::: DATASET EXCERPTS :::
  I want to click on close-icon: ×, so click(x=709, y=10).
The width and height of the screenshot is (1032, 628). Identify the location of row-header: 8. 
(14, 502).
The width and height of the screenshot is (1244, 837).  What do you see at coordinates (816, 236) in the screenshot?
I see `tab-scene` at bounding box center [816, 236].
:::
::: DATASET EXCERPTS :::
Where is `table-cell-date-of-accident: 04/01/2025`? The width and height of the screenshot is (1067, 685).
:::
REQUIRED ACTION
Please reproduce the records word for word, starting with the line that contains "The width and height of the screenshot is (1032, 628)." and continuing through the line that contains "center [816, 236].", with both of those lines included.

EXERCISE OUTPUT
The width and height of the screenshot is (1032, 628). Identify the location of row-header: 8. 
(14, 502).
The width and height of the screenshot is (1244, 837).  What do you see at coordinates (816, 236) in the screenshot?
I see `tab-scene` at bounding box center [816, 236].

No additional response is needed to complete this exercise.